_Task prompt_.
Would you copy the lines below exactly and omit the images?

_Task material_.
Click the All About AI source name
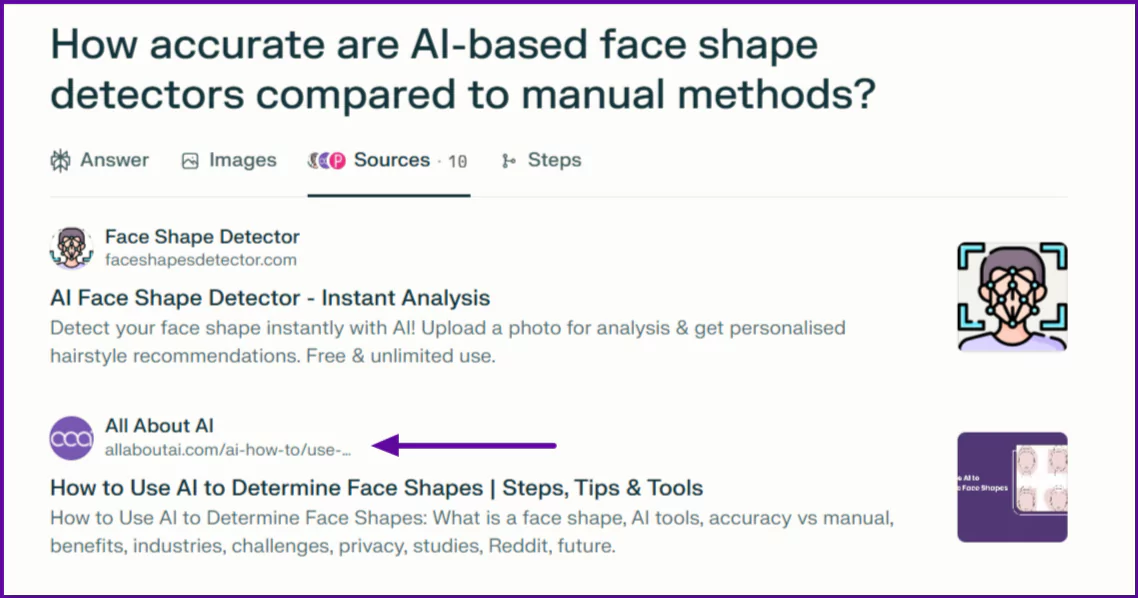The width and height of the screenshot is (1138, 598). [x=159, y=426]
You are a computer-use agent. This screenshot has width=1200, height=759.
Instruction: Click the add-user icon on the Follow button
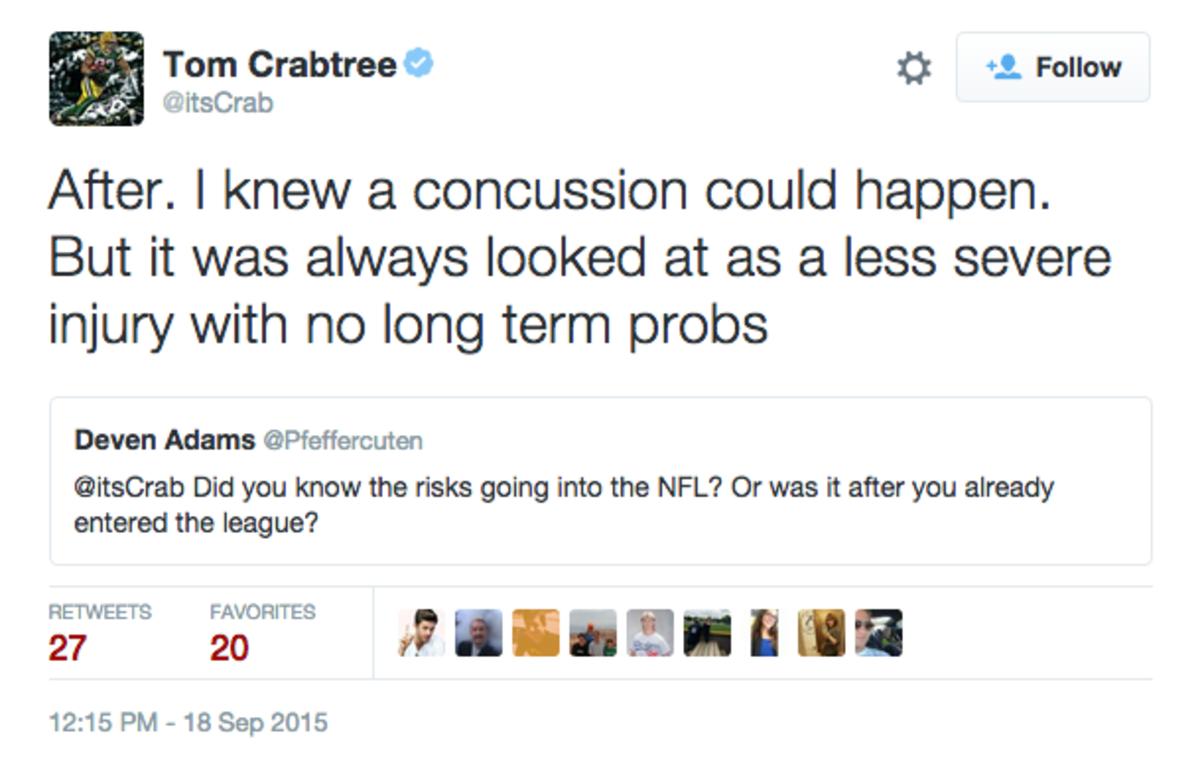pos(1003,67)
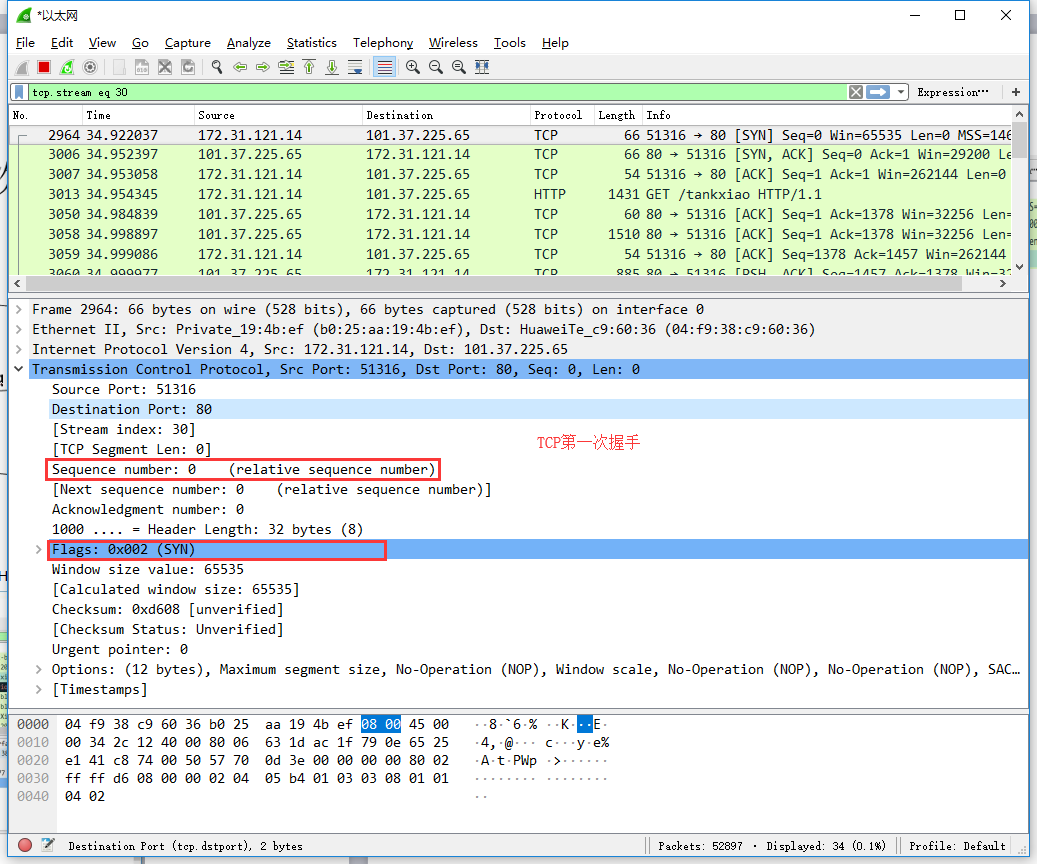Open the Statistics menu
The height and width of the screenshot is (864, 1037).
(x=311, y=43)
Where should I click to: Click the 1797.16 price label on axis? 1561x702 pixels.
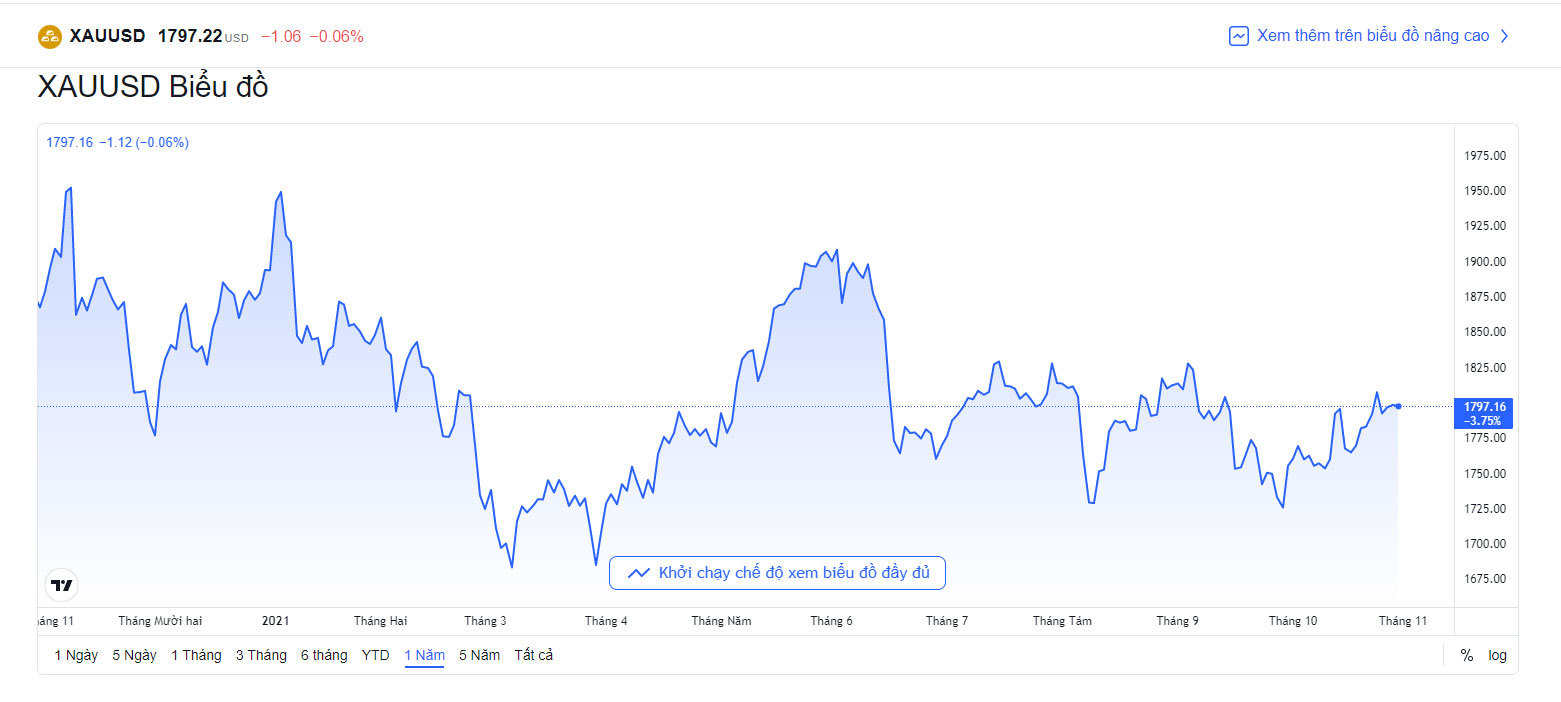tap(1484, 407)
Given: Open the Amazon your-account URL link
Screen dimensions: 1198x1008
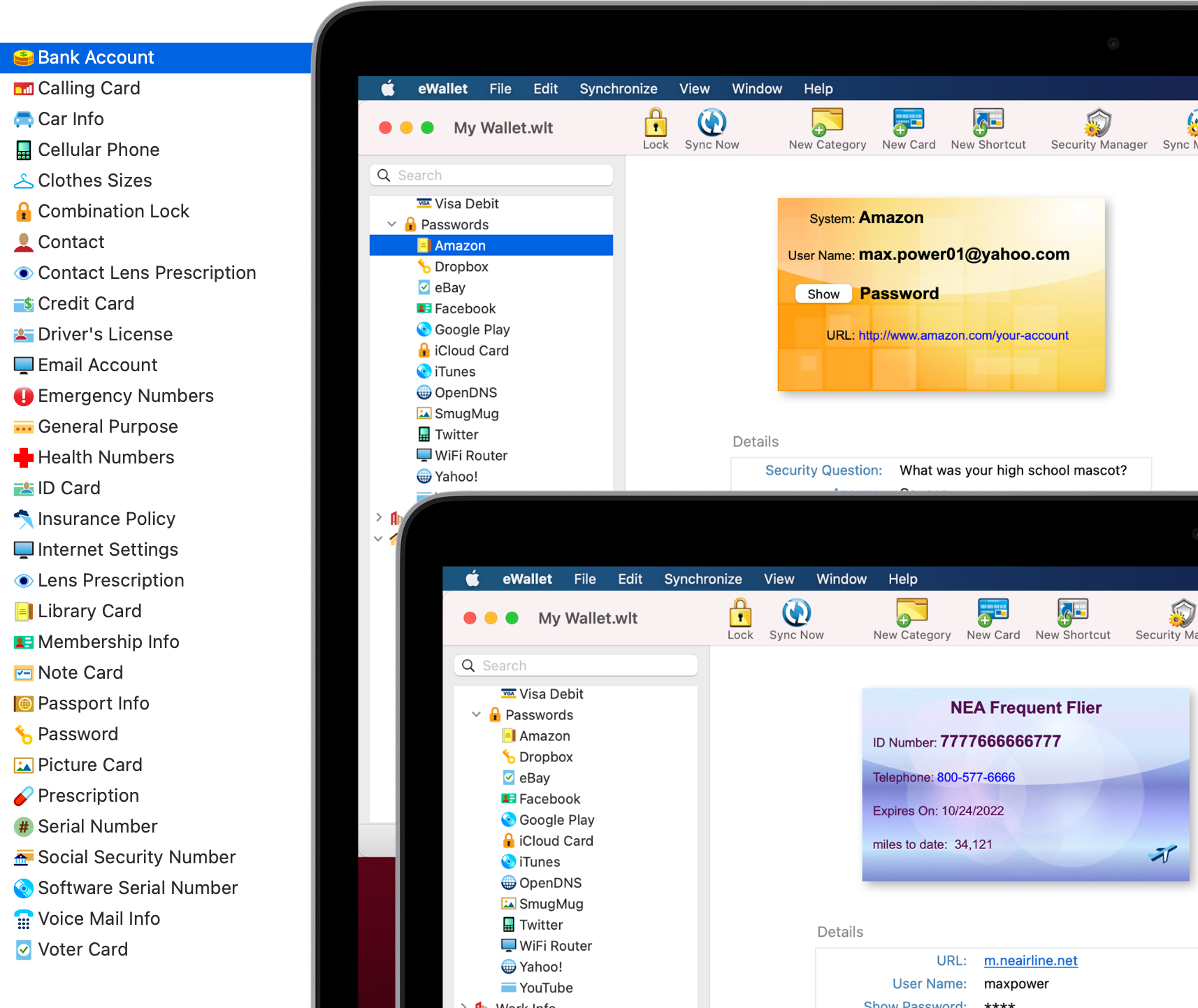Looking at the screenshot, I should click(x=962, y=336).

_Written solution_.
Click the All About AI source name
The width and height of the screenshot is (1138, 598). [x=159, y=426]
You are a computer-use agent. This screenshot has width=1200, height=759.
Instruction: Click the add-user icon on the Follow button
pos(1003,67)
Open the Statistics menu
The height and width of the screenshot is (864, 1037).
(x=311, y=43)
Where should I click to: Click the 1797.16 price label on axis? 1561x702 pixels.
tap(1484, 407)
Given: Open the Amazon your-account URL link
Screen dimensions: 1198x1008
Looking at the screenshot, I should click(x=962, y=336).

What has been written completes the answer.